Three companies have been fined a total of more than £1m after workers were exposed to asbestos while refurbishing a school.
The Crown Court heard that on 24 July 2012 a worker removed part of a suspended ceiling in one of the ground floor refurbished rooms at the school and identified suspected asbestos containing materials. Asbestos fibers were subsequently found in numerous areas in the school.
The court heard that one of the companies had a contract with another company to manage development and refurbishment of its estate. A Health and Safety Executive (HSE) investigation found that although an asbestos survey was completed, there were multiple caveats and disclaimers which were not appropriately checked.
The principal contractor was fined £500,000 and ordered to pay costs of £32,364.84 after pleading guilty to breaching Section 2(1) and 3(1) of the Health and Safety at Work Act 1974.
The development managers were fined £370,000 and ordered to pay £32,364.84 in costs after pleading guilty to breaching Section 3(1) of the Health and Safety at Work Act 1974.
The sub-contractor was fined £400,000 and ordered to pay costs of £175,000 after being found guilty after a trial of a breach of Section 2(1) of the Health and Safety at Work Act 1974.
Speaking after the hearing a HSE inspector said: “The principal contractor and contractors on site did not review the survey report in detail, and did not take into consideration the multitude of caveats.
“Therefore, the work undertaken did not adopt the high standards of control expected for working where there was the potential to expose workers to asbestos.”
Business Man Sentenced for Illegal Asbestos Dumping
A businessman has been sentenced for illegally dumping deadly asbestos near a primary school. The gentleman who runs a garage renovation and building services business, left the material at an industrial estate close to a primary school, a nursing home and surrounding residential properties. The fly tipping came to light when a routine patrol by an estate employee found what appeared to be old asbestos sheeting at the rear of an industrial unit. CCTV footage showed the businessman depositing the sheets from the rear of a white transit van. The waste which was dumped in June last year, contained asbestos types Crocidolite and Chrysotile. Officers from the Scottish Environment Protection Agency (SEPA) investigated the case.
The businessman pleaded guilty to the contravention of section 33(1)(a)&(b) of the Environmental Protection Act 1990 on 4th July 2017 and was given a Community Payback Order of 250 hours. Sara Shaw, Procurator Fiscal, Wildlife and Environments said ‘’There is no excuse for illegal dumping, especially of hazardous wastes such as asbestos, and those who choose to engage in it, will be brought to account for their actions.’’
Council Fined for Ignoring Asbestos Warnings
A council has been fined £10,500 after failing to act on warnings about asbestos in the basement of its old headquarters, for 9 years. A court heard that the council had ignored three warnings about the danger.

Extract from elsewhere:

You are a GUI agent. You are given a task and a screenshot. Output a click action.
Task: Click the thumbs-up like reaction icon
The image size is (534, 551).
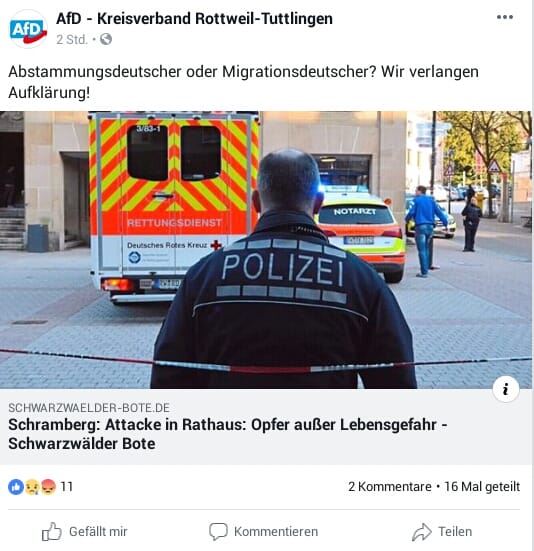[16, 487]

The court heard that three workers were sent into the basement to give it a ‘deep clean’ and were not provided with protective clothing or masks despite warnings in 2003, 2010 & 2011 about high priority risk from damaged pipe lagging.
Inspectors from the Institute of Occupation Medicine had issued recommendations that the asbestos should be removed as soon as possible and the area decontaminated and cleaned. However, these warnings were not passed on to staff members.
A further investigation in 2012 warned about the asbestos in the basement, causing the council’s health and safety department to realise there was a risk that employees had been exposed.
The council admitted breaching The Health & Safety at Work Act between 13th May 2003 and 31st May 2012 and were fined £10,500.
Contractor Fined £750,000 for Asbestos Failure
A company has been fined £750,000 after failing to prevent workers being exposed to asbestos during building work. The company pleaded guilty to two health and safety offences after workers were exposed to asbestos while converting an office block into flats.
A first HSE investigation found that the company had failed to act on an asbestos survey that revealed asbestos on the site in 2013, this meant that over 40 workers were exposed during the demolition stage of the project.
A contractor was appointed to remove the remaining asbestos, but a second HSE investigation found that the company were unable to provide evidence that asbestos had been removed correctly.
The HSE inspector said the company’s failure to prevent workers from being exposed to asbestos was “reckless”.
He added: “The company’s failings in this case has put many workers at risk to the exposure of asbestos. It was clear there was an endemic failure to effectively manage the construction work on the site in a way which ensured that asbestos materials were not disturbed until removed under appropriate conditions.”